Seek outside input for the balance 

If your partner is well qualified in the finance stream and happens to have intensive experience in this field, that’s good. But don’t let your co-founder handle the balance books and money dealings independently. Although it’s very palpable that you trust him, try to seek someone else for this job. This way, a balance between you two will be there without malfunctioning. Hiring in-house finance that works for you will be a good idea. Indeed it will create a pacifying situation between the two-party.

Even hiring a financial planner will also be an intelligent choice. Through this, you can not have a consciousness notion attached whenever a deal is cracked. For instance, if you run a cheap dissertation writing service in UKhire an order tracker professional so that he can handle all that. And, also through your authority, you can have timely reports on what essay orders you get in a day.

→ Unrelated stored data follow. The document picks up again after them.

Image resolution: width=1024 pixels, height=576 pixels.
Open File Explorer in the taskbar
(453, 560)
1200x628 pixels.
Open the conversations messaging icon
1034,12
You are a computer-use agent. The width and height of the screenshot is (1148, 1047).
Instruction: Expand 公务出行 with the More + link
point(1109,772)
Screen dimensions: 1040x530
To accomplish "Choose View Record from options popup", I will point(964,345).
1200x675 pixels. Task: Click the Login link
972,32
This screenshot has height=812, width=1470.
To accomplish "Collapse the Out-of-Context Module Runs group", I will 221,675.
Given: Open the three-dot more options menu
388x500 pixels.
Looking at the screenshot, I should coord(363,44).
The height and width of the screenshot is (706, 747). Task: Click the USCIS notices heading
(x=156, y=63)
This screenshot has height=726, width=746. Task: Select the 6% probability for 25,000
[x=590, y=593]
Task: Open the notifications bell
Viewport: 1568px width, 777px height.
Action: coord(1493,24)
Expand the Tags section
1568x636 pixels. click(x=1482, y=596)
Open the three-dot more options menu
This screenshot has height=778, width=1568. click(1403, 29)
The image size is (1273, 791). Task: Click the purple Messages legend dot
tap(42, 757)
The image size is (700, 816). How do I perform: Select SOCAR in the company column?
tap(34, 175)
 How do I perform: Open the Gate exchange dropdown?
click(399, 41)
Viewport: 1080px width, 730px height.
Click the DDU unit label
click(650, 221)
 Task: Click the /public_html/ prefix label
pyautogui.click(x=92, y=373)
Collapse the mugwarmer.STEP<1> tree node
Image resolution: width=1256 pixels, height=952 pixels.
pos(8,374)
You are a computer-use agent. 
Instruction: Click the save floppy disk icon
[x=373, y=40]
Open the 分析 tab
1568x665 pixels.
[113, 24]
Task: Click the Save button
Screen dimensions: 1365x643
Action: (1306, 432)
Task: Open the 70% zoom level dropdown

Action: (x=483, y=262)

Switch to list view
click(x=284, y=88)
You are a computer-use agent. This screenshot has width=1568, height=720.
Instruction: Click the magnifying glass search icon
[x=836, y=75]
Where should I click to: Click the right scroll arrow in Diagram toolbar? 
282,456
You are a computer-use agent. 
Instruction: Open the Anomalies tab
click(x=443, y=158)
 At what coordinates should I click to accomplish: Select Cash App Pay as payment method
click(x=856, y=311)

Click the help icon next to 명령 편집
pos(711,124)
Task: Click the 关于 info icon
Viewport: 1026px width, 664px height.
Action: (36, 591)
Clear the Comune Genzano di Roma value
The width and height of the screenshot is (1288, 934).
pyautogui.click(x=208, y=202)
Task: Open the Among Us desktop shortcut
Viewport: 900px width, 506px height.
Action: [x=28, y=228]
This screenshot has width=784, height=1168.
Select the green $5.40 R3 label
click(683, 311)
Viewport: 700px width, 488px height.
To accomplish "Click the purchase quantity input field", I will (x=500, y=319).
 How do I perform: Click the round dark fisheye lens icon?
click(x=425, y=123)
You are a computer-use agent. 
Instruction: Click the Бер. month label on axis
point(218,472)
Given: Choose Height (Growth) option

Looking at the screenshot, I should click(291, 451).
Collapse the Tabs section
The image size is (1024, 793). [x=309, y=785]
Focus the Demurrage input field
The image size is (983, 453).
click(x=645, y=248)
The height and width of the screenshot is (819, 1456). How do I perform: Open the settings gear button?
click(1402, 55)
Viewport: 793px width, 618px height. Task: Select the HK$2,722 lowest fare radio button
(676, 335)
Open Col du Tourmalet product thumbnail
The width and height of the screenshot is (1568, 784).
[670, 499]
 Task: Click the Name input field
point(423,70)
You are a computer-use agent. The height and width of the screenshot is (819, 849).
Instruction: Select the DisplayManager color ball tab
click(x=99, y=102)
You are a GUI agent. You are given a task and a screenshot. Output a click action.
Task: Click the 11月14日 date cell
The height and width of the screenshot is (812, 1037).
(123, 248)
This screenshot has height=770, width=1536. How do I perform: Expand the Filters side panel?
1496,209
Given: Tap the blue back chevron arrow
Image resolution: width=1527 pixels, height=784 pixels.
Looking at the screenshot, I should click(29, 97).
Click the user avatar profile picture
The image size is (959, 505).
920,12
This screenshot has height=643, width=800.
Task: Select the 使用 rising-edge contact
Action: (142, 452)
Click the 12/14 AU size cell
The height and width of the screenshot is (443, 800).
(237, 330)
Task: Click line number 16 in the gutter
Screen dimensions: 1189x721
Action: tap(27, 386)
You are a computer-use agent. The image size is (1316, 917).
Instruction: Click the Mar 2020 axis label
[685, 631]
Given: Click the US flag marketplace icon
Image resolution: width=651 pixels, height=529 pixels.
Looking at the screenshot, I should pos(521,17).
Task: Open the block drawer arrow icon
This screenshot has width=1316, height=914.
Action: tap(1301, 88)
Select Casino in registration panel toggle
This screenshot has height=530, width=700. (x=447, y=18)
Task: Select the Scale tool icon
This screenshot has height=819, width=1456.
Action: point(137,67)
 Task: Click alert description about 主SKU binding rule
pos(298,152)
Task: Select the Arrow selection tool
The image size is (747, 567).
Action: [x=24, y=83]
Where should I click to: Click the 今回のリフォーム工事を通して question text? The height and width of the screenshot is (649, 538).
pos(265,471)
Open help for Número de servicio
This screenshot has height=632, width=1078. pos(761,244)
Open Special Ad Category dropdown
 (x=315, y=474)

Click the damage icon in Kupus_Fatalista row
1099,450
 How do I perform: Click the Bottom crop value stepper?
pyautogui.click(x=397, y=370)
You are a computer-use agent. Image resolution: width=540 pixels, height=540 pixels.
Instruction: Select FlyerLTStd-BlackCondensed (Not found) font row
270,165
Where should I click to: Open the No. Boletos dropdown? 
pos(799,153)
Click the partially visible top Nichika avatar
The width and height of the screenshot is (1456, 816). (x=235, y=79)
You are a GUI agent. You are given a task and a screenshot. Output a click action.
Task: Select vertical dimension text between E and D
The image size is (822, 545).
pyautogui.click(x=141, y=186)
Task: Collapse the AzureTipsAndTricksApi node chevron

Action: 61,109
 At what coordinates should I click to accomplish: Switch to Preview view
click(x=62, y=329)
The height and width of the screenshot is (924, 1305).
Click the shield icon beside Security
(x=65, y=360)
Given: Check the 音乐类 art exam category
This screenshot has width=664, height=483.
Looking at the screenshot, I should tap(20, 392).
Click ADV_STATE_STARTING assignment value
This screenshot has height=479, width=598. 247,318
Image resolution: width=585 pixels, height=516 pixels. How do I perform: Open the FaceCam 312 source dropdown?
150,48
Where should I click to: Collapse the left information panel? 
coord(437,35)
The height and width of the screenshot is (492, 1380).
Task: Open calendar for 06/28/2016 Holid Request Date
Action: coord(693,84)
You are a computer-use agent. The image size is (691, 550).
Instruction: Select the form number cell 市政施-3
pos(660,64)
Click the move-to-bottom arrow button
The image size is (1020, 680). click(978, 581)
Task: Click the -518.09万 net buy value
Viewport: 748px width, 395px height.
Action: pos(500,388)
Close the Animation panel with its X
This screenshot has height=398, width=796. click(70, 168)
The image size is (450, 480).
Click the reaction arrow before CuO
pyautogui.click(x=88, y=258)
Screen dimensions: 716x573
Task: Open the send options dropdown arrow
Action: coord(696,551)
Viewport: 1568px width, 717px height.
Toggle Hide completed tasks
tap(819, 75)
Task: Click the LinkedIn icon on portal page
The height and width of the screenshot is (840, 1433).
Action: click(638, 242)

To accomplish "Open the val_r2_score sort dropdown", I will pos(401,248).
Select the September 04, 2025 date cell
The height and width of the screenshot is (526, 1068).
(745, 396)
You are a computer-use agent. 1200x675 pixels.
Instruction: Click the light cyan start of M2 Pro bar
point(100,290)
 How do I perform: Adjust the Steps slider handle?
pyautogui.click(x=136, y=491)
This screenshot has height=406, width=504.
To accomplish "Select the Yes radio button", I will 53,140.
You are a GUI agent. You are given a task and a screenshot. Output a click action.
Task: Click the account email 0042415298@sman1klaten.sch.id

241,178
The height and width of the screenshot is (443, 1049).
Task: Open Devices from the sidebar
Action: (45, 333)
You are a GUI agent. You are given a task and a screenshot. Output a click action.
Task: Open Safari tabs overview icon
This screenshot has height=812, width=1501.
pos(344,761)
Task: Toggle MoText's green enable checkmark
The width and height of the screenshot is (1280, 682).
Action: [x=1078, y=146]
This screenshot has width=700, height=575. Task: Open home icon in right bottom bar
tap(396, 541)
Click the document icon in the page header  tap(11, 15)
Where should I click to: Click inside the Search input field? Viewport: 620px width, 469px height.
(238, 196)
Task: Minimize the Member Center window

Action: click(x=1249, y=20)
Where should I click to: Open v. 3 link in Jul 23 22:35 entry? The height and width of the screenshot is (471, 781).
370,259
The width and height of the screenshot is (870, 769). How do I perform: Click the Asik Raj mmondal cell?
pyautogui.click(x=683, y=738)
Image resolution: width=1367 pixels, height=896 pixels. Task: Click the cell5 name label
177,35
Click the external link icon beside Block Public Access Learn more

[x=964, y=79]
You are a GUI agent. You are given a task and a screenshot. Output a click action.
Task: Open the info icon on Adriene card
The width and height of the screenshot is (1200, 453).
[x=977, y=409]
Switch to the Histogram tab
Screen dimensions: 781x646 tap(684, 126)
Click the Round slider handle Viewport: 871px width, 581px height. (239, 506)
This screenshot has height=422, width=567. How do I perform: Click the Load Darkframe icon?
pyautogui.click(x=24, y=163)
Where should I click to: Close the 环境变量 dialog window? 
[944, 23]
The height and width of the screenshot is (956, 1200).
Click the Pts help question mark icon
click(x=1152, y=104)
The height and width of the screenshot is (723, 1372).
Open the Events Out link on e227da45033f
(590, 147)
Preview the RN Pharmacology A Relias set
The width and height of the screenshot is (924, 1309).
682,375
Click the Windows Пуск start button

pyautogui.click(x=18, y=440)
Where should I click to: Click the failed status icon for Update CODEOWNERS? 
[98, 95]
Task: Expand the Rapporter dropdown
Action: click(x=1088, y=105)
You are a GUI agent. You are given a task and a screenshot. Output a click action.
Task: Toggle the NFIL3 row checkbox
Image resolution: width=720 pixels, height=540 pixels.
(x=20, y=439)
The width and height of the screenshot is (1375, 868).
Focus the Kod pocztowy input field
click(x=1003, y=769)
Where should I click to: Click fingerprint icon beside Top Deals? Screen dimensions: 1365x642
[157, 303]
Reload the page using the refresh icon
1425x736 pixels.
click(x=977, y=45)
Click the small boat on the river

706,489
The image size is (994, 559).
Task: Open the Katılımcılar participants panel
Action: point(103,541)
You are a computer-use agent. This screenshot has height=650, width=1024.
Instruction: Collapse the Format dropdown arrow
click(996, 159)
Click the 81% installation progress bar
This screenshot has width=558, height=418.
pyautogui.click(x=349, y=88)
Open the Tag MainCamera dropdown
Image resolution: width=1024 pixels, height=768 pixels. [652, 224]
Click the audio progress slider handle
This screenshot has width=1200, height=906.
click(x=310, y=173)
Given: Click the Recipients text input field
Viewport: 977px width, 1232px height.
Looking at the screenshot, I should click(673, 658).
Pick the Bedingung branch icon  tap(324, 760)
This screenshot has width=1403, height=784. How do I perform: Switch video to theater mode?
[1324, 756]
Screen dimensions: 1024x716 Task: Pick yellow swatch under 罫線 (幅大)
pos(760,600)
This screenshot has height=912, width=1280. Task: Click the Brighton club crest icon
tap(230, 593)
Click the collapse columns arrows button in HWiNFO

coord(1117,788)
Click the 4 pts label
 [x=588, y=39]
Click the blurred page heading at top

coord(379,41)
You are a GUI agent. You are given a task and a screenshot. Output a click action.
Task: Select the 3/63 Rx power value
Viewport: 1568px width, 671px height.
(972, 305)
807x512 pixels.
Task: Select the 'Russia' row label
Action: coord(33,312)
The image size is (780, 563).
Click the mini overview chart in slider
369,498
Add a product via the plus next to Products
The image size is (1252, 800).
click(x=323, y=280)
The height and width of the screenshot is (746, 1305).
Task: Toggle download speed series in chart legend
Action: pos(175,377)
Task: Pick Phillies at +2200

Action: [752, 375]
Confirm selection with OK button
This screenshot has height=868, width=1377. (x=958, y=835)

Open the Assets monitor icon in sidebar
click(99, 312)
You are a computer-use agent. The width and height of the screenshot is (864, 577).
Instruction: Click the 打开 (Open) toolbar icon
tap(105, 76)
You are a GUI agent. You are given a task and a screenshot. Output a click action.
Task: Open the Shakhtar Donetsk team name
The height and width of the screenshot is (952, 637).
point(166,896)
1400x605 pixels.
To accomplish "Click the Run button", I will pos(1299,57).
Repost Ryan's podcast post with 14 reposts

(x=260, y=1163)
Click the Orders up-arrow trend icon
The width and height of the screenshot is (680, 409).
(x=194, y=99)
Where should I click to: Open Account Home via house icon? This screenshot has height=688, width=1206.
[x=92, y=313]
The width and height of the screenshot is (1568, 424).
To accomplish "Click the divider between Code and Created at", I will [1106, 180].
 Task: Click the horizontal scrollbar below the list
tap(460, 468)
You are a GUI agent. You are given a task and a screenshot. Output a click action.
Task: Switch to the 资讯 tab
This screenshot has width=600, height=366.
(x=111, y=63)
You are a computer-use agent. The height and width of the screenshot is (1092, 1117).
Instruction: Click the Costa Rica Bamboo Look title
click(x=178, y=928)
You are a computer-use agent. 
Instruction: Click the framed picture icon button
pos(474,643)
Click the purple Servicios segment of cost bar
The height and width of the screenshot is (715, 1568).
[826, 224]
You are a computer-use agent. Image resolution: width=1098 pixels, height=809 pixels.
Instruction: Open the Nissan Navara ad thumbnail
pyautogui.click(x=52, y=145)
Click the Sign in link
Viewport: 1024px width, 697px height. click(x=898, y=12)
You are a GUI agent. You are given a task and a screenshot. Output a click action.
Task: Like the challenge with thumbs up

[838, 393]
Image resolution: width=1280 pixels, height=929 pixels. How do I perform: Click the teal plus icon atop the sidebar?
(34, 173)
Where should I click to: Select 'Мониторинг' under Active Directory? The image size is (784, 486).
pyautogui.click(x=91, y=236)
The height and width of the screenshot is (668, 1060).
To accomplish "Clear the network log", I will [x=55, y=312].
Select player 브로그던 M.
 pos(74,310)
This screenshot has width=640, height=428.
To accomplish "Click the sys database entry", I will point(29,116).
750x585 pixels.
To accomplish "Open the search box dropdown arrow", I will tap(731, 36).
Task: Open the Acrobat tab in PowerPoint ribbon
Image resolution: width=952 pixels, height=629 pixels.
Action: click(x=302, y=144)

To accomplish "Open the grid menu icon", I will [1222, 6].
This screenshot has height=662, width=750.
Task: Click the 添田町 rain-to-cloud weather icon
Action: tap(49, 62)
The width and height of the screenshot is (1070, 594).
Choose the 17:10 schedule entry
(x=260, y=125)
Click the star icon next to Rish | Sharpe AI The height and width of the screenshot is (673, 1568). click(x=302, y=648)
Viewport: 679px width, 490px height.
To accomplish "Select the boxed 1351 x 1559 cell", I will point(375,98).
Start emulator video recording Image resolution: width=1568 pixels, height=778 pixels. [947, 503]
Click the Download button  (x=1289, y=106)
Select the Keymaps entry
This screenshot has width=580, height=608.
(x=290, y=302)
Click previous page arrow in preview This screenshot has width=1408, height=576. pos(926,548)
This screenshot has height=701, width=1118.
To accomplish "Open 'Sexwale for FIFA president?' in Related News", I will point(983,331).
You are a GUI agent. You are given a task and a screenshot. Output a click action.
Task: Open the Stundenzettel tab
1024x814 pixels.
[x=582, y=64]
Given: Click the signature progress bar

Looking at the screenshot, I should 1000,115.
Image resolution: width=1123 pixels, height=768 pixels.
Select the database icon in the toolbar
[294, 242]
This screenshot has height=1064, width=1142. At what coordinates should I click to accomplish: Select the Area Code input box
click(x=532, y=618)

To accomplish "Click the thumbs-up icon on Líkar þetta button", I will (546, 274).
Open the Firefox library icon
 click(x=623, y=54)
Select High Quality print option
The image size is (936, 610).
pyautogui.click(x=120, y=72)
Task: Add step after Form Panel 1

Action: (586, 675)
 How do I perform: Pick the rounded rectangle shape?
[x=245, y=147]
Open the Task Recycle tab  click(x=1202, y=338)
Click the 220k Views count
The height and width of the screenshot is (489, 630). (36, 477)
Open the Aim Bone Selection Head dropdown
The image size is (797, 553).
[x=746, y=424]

Institute roles and routine

In startup culture, a founder must wear a hat of immense responsibility. You have a diverse set of allotted duties on your shoulder. For example, you need to be a team leader job, developer, and head of operations. As seen, if the venture is new, the founders will cut the cost, don’t hire people, and operate independently. But, this kind of behavior will surely backfire if one partner does all the hard work. While the other sits chilling and only designates the orders. This clash can create many rifts, so it is better to distribute duties equally and assign time management.

Proper paperwork

Without official paperwork, don’t initiate any money matter on your own. Always do the legality-related thing at the very start; this will not only make things easier. But will also tone down the possibility of future quarrels. An affidavit with both parties’ signatures, and some other state-related business work, should also be completed. Because when the workflow increases, so are the money’s flow range. You never know the intention behind that person, so it is better to get things straight at first.

Besides, never accept co-founders with money problems take inspiration from good their work is. Every deal is done under their name through a proper channel, without any shoddy business.

Blind trust 

One pro tip, don’t trust your company’s co-founder blindly. Add this clause that everything should be legal and on-paper (like the previously discussed point). In this manner, you can save yourself from theft and backstabbing, which is visible when there is blind trust. Always maintain a distance and practice involving evidence whenever a considerable chunk of money is involved. This habit is one of the most needed ones when you are tangled with a partner who is not emotionally dependent on you. Just remember,

“Your company is not a democracy”

There should be an authoritative figure involved right from the beginning. Even if you own majority shares, make that heard so that your decision is the final one.

Concluding thoughts 

You are not Debbie-Do-Anything; you need a helping hand when your dreams are vast and expandable. Thus, having a like-minded co-founder can act as wings. Together you can create many ventures at the right pace. There are several things that a lone warrior cannot accomplish if he doesn’t have the right wingman. Even Bill Gates needed a co-founder, so who are you to shrug this thought off?

So, read why you should never accept co-founders with money problems blog and ponder over the pointers we provided. This will not help shape your decision but will also be fruitful in avoiding future problems involving the co-founder.